2 data-parallel models

Hi,

From what I understood openCL offers 2 styles to express data-parallelism :
[ul]
[li]The first one is implicit, we write a kernel as if it were scalar but many work-items actually executes it across the index space. [/:m:29bg0qqw][/li][li]The second one is explicit, we use vector data types in the kernel.[/:m:29bg0qqw][/ul][/li]
My question is how de we know which style best fits a given hardware?
I suppose the traditional answer is the first style is for GPU (as in C for CUDA), and the second one for SSE, right?

But why couldnt a compiler be able to optimize for SSE with the first style ? If this is already the case, why does the second style exist at all?

I suppose the traditional answer is the first style is for GPU (as in C for CUDA), and the second one for SSE, right?

GPU’s might very well be vector based as well given that they often deal with colours and vertices that have multiple components (RGBA / XYZW). I believe IBM Cell processors have multiple vector based cores, and I know of other GPUs/processors which are as well, although not the recent NVIDIA ones from what I gather. I’ve even seen designs that have multiple clusters of multiple vector cores on a single chip.

My question is how de we know which style best fits a given hardware?

Difficult, because every architecture is different (as above), so the balance of cores vs vector width can be tricky to judge.

I tend to split things depending on the type of problem. For example, I’m working on some particle system code. Each work item is a single particle, but the particles position, velocity, colour are all vector types within the code. That makes a lot of the code vector, but it’s a natural fit for the problem, and actually makes the code easier to understand.

Granted, you can write code that processes multiple scalar values using vectors, but I’d only do that if I was sure I had enough work to keep a good number of work-items. I also wouldn’t go above 128-bit vectors (e.g. float4), as I don’t know of any architecture that has words any bigger.

But why couldnt a compiler be able to optimize for SSE with the first style ? If this is already the case, why does the second style exist at all?
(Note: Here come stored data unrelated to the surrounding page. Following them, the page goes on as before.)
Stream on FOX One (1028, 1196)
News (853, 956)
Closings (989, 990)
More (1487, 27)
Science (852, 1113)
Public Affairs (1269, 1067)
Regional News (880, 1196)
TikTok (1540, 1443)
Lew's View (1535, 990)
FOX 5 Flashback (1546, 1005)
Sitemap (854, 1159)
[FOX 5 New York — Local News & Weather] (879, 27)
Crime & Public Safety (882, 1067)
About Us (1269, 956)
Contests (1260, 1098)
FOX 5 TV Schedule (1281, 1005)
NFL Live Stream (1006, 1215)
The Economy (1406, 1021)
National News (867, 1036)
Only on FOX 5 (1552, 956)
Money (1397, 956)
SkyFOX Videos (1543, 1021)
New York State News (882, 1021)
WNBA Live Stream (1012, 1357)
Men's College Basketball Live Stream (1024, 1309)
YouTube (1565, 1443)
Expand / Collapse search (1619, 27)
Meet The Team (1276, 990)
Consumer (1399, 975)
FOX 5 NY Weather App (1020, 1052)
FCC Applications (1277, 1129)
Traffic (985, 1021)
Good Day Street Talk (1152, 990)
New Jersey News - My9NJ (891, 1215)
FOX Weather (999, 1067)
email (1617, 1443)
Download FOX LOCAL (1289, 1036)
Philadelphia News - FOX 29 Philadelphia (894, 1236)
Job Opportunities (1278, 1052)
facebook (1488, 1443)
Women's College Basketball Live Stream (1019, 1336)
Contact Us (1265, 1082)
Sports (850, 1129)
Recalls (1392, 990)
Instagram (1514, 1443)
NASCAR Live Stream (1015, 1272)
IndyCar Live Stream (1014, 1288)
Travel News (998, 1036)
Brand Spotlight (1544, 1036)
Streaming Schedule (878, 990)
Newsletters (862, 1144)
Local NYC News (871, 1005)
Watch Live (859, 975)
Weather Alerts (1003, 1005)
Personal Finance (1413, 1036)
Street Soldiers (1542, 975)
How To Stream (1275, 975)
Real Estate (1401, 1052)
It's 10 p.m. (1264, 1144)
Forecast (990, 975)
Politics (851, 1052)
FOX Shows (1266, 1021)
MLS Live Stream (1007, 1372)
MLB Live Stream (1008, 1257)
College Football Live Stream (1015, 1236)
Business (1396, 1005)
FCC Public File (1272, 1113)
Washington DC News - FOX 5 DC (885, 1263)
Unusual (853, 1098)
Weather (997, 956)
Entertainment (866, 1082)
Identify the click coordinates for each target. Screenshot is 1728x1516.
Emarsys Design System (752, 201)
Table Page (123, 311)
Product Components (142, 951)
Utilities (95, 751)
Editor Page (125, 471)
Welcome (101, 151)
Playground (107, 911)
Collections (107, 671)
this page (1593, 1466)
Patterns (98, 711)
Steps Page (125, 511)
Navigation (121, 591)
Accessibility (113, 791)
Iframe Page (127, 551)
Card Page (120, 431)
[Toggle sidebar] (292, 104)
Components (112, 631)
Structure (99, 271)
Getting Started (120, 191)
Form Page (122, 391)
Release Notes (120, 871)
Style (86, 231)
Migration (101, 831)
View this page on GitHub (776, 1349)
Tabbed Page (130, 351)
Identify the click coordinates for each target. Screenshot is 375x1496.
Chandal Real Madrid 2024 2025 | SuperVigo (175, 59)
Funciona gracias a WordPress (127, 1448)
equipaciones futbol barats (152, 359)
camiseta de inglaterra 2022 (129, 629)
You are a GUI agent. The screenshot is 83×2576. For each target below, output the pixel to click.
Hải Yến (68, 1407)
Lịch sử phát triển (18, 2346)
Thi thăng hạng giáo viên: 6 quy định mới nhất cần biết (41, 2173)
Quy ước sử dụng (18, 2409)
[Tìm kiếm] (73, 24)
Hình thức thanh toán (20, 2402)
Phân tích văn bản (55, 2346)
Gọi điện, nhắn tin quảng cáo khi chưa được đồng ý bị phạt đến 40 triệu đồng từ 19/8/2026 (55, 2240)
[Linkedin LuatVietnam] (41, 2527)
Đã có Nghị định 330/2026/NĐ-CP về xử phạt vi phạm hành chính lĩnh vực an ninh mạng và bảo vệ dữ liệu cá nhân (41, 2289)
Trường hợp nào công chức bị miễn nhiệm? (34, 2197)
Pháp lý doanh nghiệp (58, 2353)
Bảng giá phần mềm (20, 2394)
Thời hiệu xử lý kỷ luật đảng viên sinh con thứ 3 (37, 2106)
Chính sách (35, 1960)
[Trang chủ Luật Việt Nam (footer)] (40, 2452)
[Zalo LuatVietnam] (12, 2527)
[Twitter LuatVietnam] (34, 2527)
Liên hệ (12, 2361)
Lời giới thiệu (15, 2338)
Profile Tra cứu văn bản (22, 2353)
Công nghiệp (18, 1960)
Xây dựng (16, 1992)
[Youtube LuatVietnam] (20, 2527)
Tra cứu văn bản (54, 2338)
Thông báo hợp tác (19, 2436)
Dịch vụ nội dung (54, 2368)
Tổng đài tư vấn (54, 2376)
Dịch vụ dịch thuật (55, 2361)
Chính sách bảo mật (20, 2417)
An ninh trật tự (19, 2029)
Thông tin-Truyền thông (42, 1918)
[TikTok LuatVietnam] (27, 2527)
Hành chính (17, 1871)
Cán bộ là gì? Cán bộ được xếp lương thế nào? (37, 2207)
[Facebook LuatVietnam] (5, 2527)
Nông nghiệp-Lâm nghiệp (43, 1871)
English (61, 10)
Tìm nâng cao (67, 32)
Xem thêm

From what I’ve seen, 1 instance of a kernel = 1 thread / work-item, so a vector kernel wouldn’t get run across multiple scalars cores. Nor would a scalar kernel be run in parallel within a vector core. That’s not to say people couldn’t do this, just that they don’t seem to at the moment.

Compiling vector code to a scalar processor is much easier than compiling scalar code to a vector processor and getting full parallelism out of it. After all, we’ve had SSE and friends for a long time, but not much success with exploiting it unless you hand code routines. Writing the code in vector form, if the problem is suitable for it, makes the compilers job easier when targeting a vector processor and won’t really harm a scalar processor. All a scalar compiler will do is repeat code / loop n-times more.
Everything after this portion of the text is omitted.